O primeiro de dois dias de greve na Silopor, ocorrido esta quinta-feira, ficou marcado pela substituição dos trabalhadores em greve por outros de uma empresa prestadora de serviços.
A denúncia é do sindicato CESP que, em comunicado, acrescenta que "já denunciou esta ilegalidade à ACT".
De acordo com a estrutura representativa dos trabalhadores, os trabalhadores contratados para a limpeza e manutenção pela empresa prestadora de serviços WSP fizeram na manhã de quinta-feira a descarga de camiões na Trafaria, o que é "um ataque ao direito à greve".
Os trabalhadores estão contra a privatização da Silopor por a considerarem "uma empresa estratégica para o país" dado que armazena mais de 58% do cereal consumido em Portugal. É portanto "fundamental para o controlo de preços nas indústrias das rações e da panificação".
Para além disso, exigem a recuperação do tempo de serviço congelado no período da troika e o “aumento dos salários de todos os trabalhadores em 15%, no mínimo 150 euros”.
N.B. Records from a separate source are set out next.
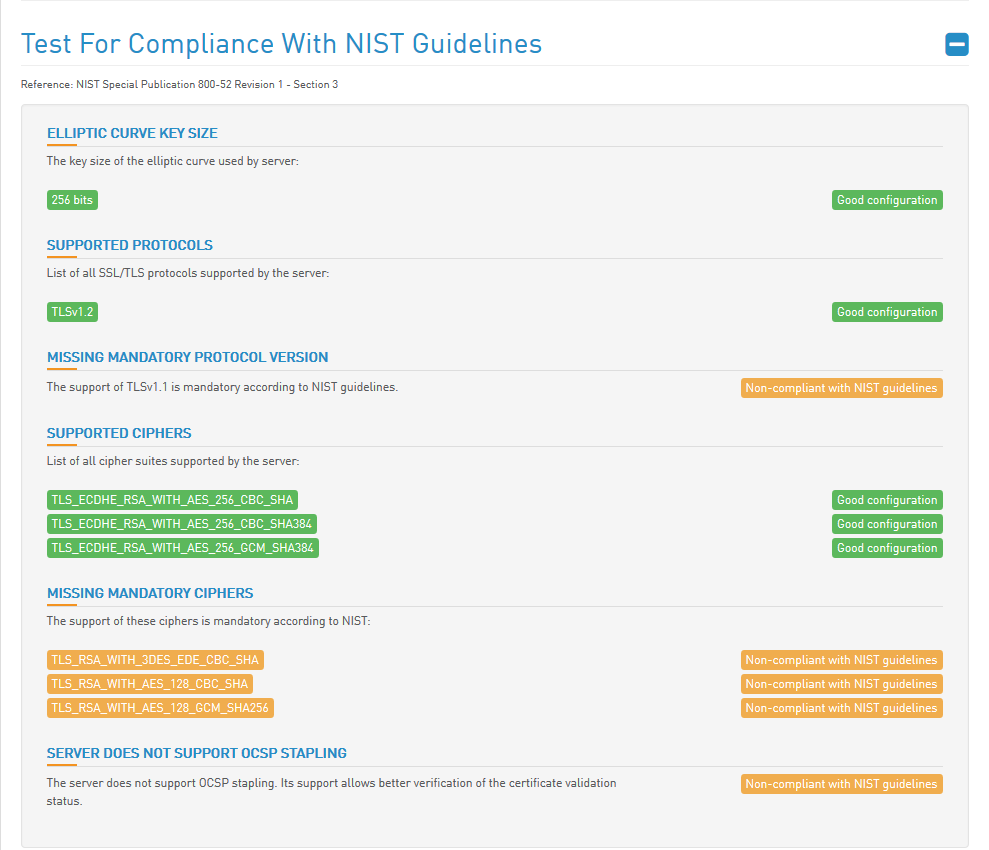
Task: Click the 256 bits badge
Action: [x=72, y=200]
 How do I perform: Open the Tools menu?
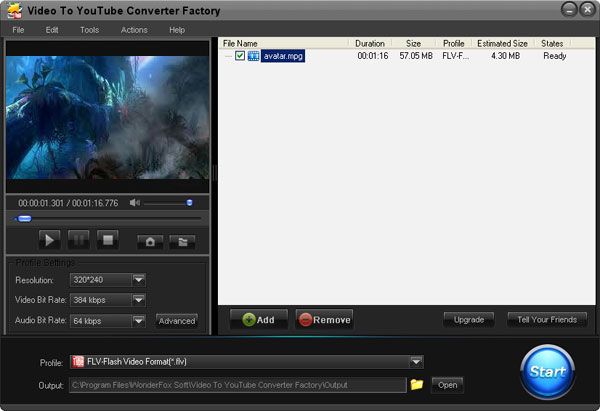coord(89,30)
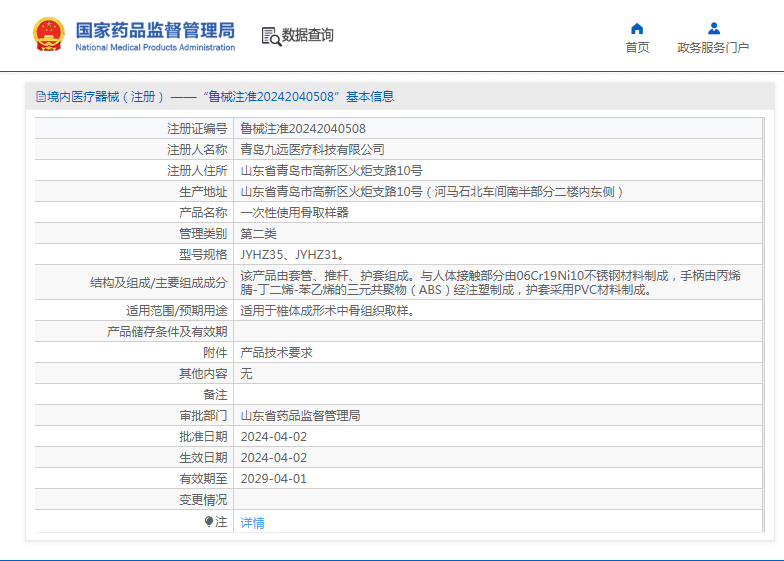Viewport: 784px width, 561px height.
Task: Go to 首页 via its text label
Action: click(637, 47)
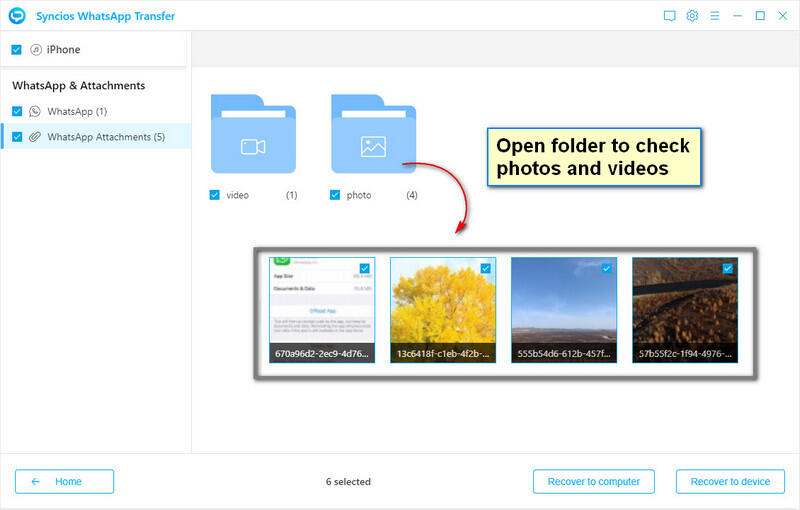Select the blue sky landscape thumbnail
The height and width of the screenshot is (510, 800).
coord(563,305)

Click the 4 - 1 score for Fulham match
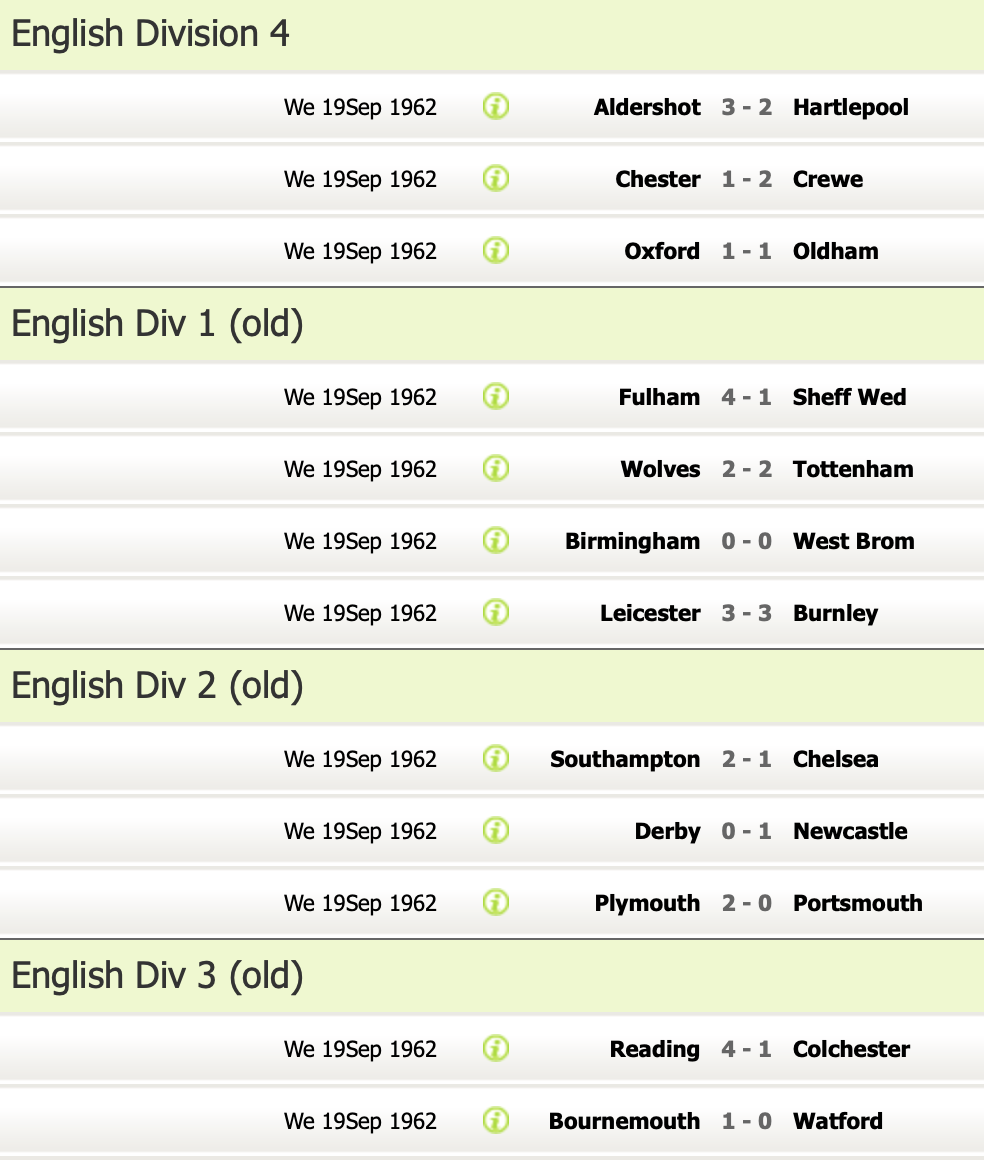(746, 397)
Célia Lopes, dirigente deste sindicato, fez o balanço do primeiro dia de greve à Lusa sublinhando que “os dois silos do Beato e da Trafaria estão encerrados”.
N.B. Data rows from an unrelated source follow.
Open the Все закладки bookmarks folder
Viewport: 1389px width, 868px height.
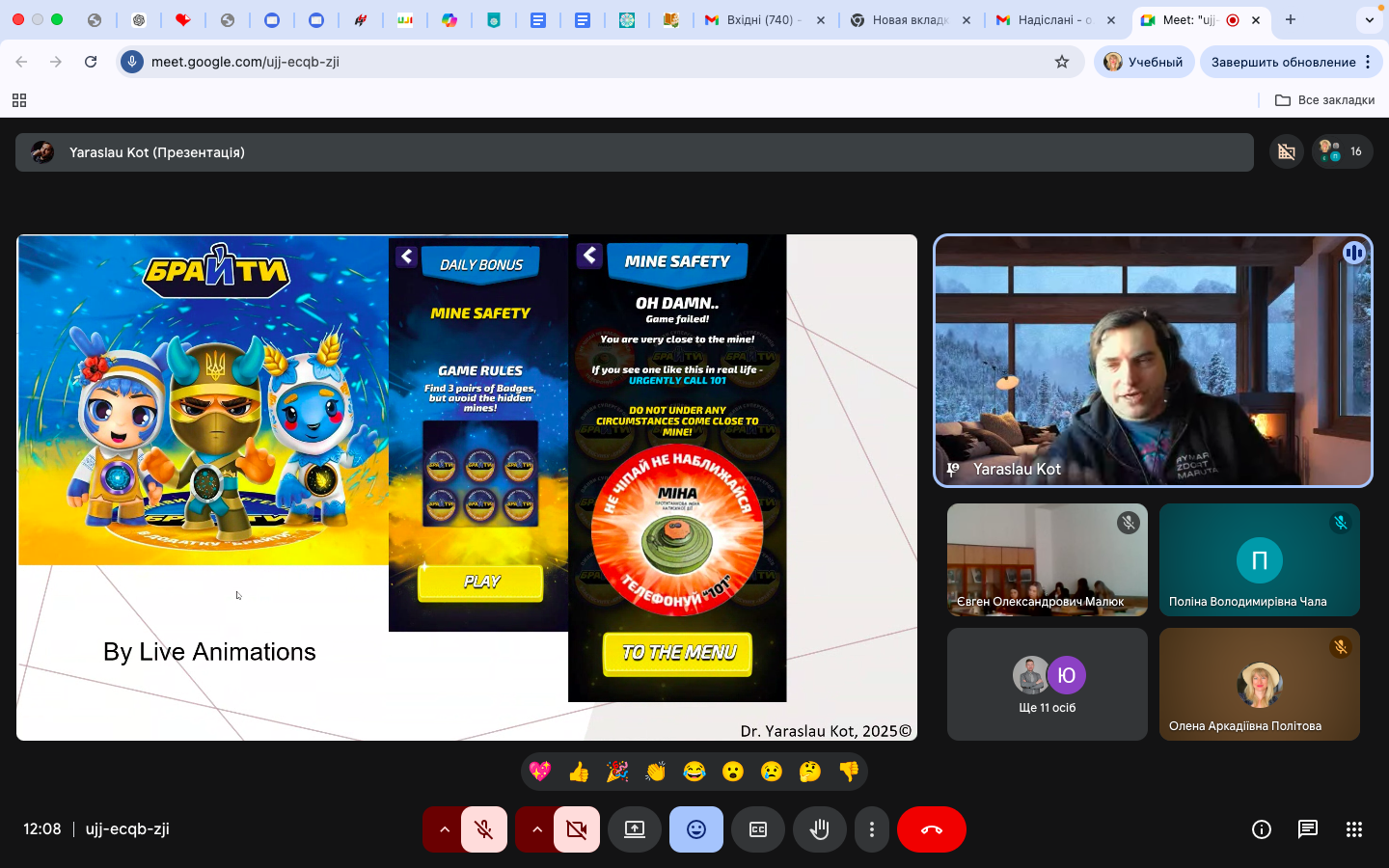point(1325,100)
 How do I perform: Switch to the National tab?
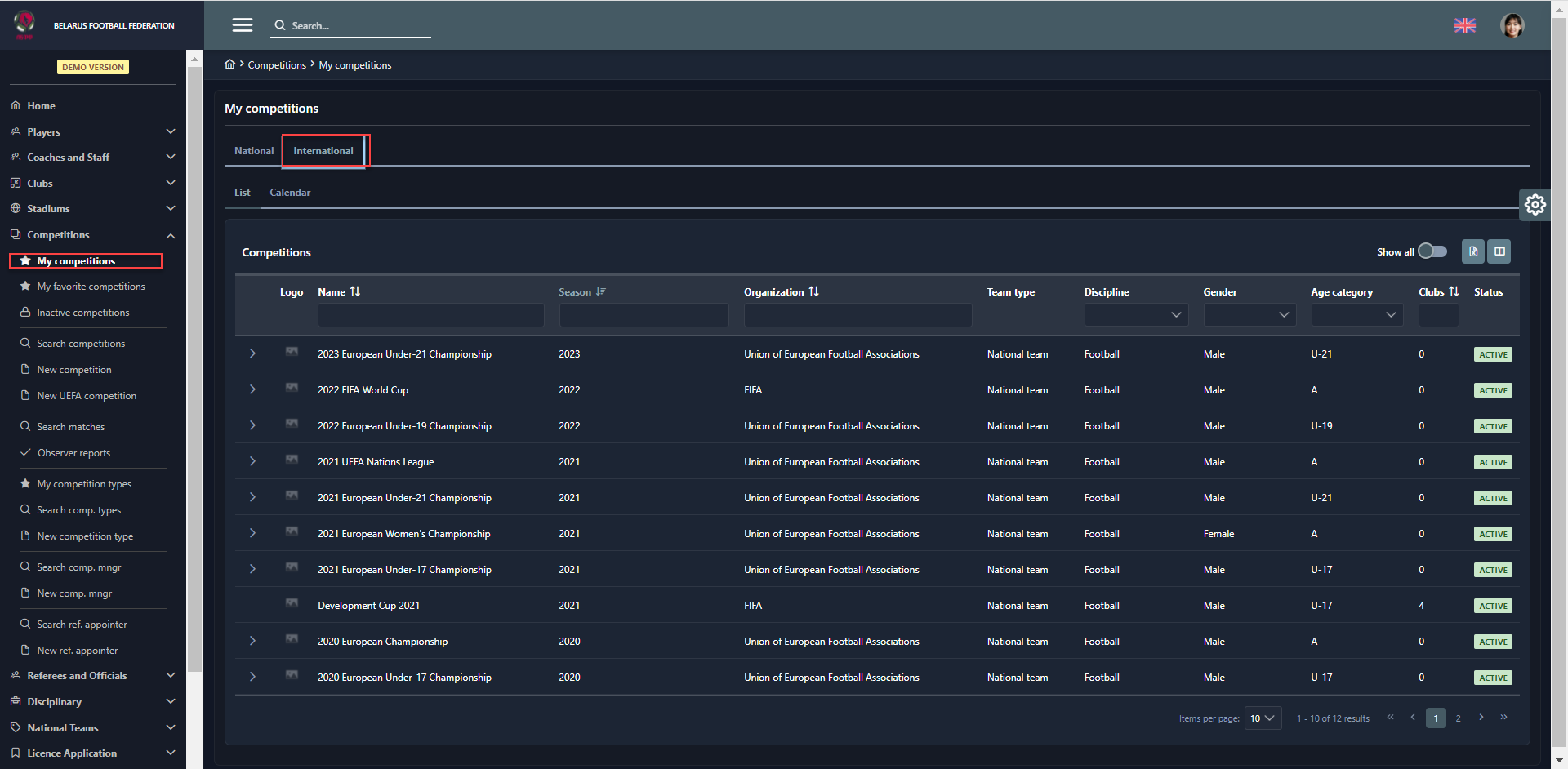point(254,151)
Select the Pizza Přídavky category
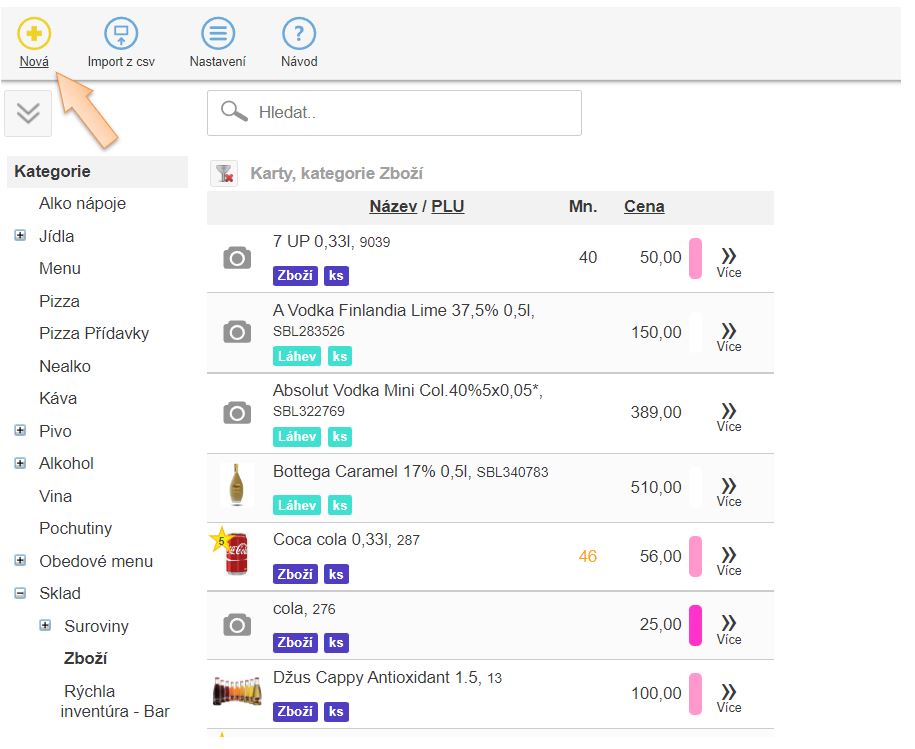Screen dimensions: 915x749 click(x=93, y=334)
A Silopor pertence ao setor empresarial do Estado mas, desde 2001, está em liquidação desde 2001 por decisão da Comissão Europeia devido à dívida herdada da EPAC. Desde 2016 que dá lucro e continua a ser gerida por uma comissão liquidatária com mandato prolongado até junho de 2025. Nessa data, termina igualmente o contrato de concessão do Porto de Lisboa à empresa.
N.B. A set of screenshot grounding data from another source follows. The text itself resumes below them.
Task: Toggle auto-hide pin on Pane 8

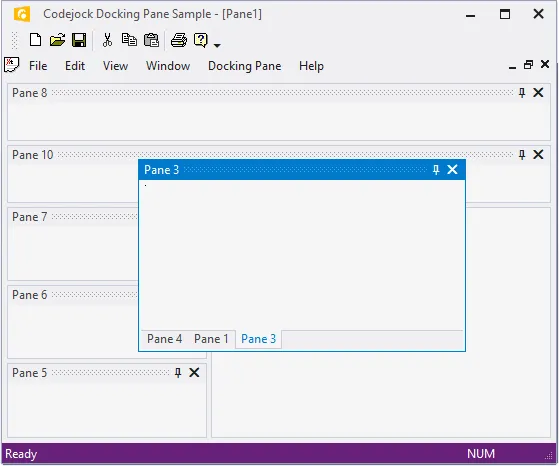Action: (x=522, y=93)
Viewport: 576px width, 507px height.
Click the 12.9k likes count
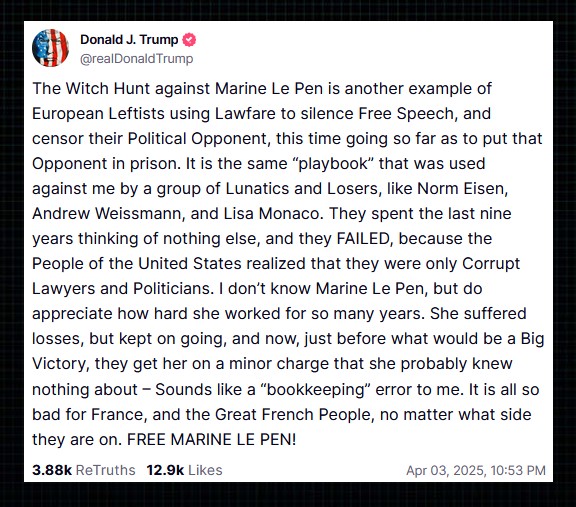(165, 470)
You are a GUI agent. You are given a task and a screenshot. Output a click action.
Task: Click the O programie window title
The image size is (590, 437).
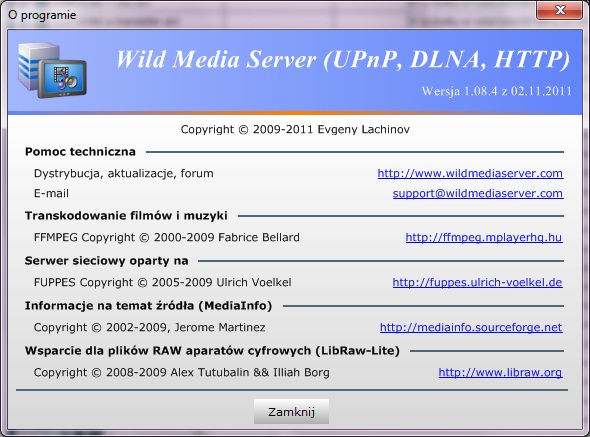(42, 15)
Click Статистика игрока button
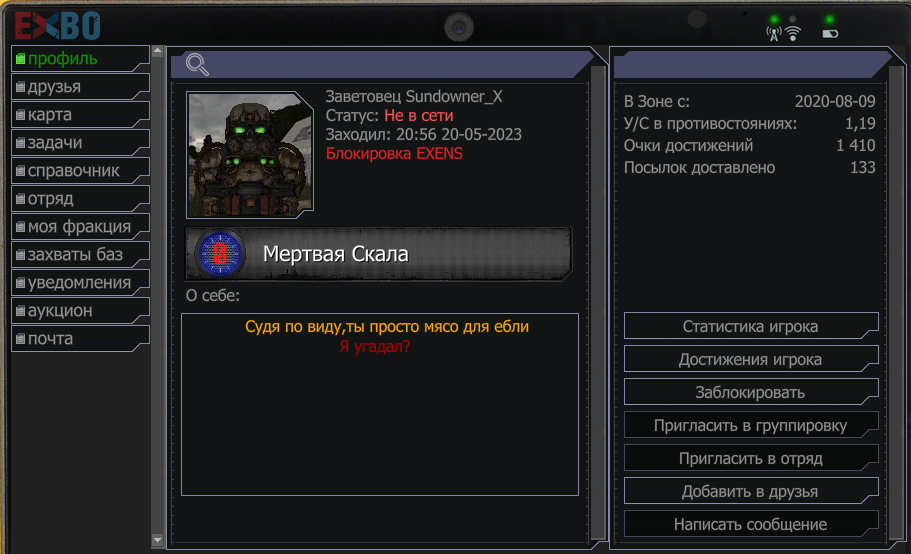Image resolution: width=911 pixels, height=554 pixels. [x=751, y=326]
Os trabalhadores não têm respostas sobre o futuro da empresa. Defendem que “estando saldada toda a dívida herdada" o decreto de liquidação deve ser revogado, com a empresa a manter-se no setor empresarial do Estado e o contrato de concessão prolongado "para o limite dos 75 anos (como, aliás, já ocorreu com outras empresas que operam nos portos do país)”.